I just finished cutting out a bunch of hardwood keels and now I am ready to resin togethor two sheets of 1/8 hardwood with 3 sheets of mat in between that are 1/4" bigger than the wood so the leading and trailing edges will be glass not wood. I believe this is Honolulu’s described method

I’m planning on tinting the resin black since the inside panel is maple and the outside panel is ebony so the contrast sould be nice.

Anyway…

Do I use lam resin or sanding resin? If Use lam resin I believe I’ll need to hot coat it to sand it.

How do you do the tabs for future boxes?

I made the mat extend down 3/4-1" down to build the box tabs around but is this wrong?

I was going to build the bottoms up with more 3 more layers of mat on each side mat and then sheet glass it to hold it togethor and to the fins base.

Also for the wood experts. (PaulJ/RichardMc)

Can you use aromatic cedar? It’s the only type of cedar they have at Woodcraft but I’m afraid the aroma comes from wood oils which would cause delam issues later… But I also see Bert and other folks using cedar for lams shells so I’m puzzled.

Sure is hard cutting and sanding the hardwood, also need a metal disk grinder to take away material.

So far I’ve chosen Padauk, Maple, Bubinga, Ebony and Koa. But are there any other suggestions easier to work with (cut/sand)?

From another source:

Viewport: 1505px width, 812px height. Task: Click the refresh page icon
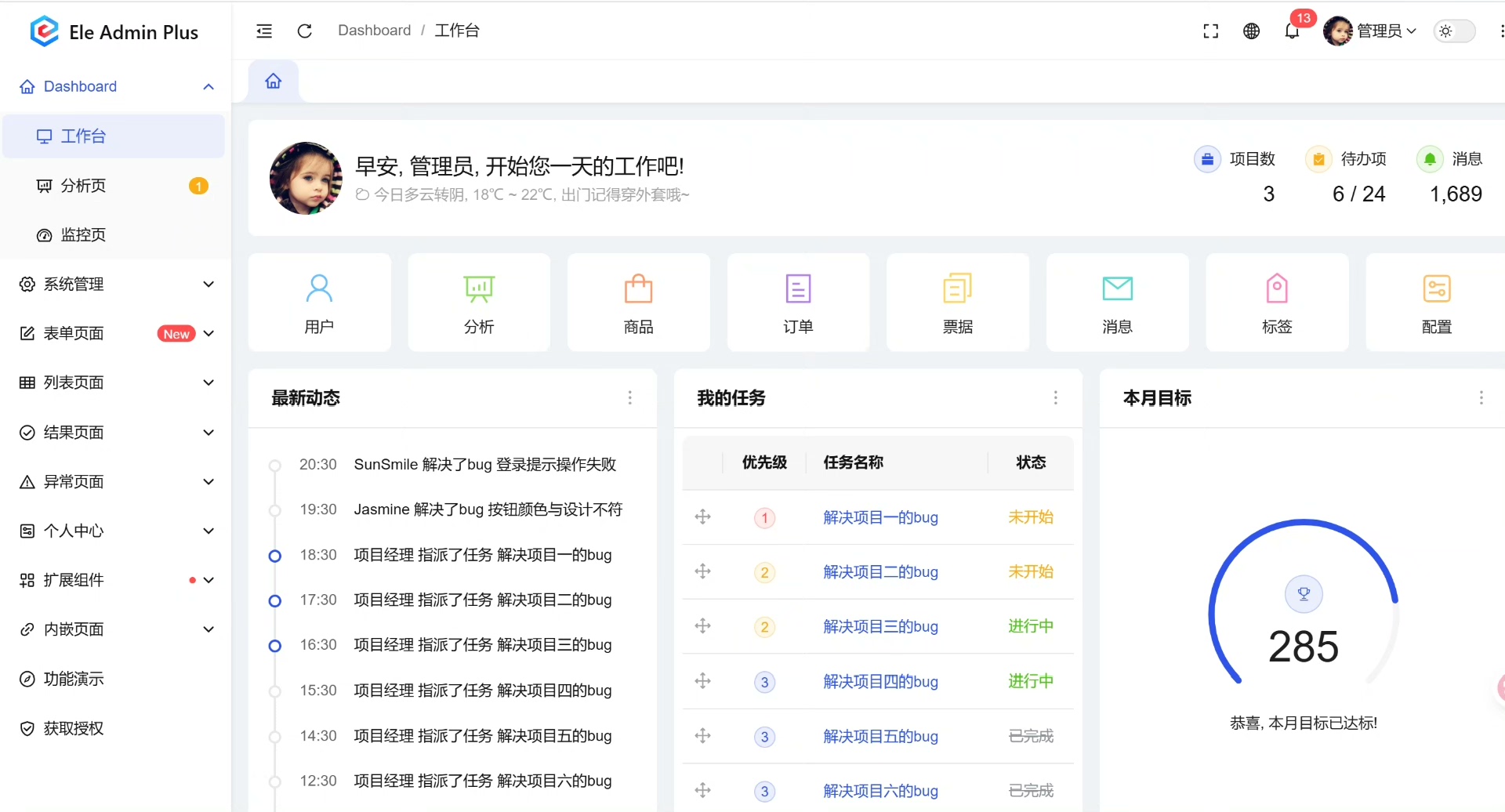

I’m thinking plywood with a veneer skin applied after profiling then covered in 1/16 resin all around like decoupage might be easier to do…

Mahalo Nui Loa Kakou

Hello One,

Maybe this also:

http://www.northamply.com/spectrum.html

It should be relatively easy for you to find Philippine Mahogany. Its cheaper than other Mahogany and is a reddish color a little like bubinga, but with a very slight grey brown like teak) and could replace the look of redwood once glassed. It is also more the hardness of your other woods, where if you use redwood or cedar the soft ones will sand/shape/grind differently than the hard ones and you’ll have problems.

You might also like Bass. It looks like balsa but is cheaper & harder - with the hardness, its good in multi-layer blocks for the same reasons as above.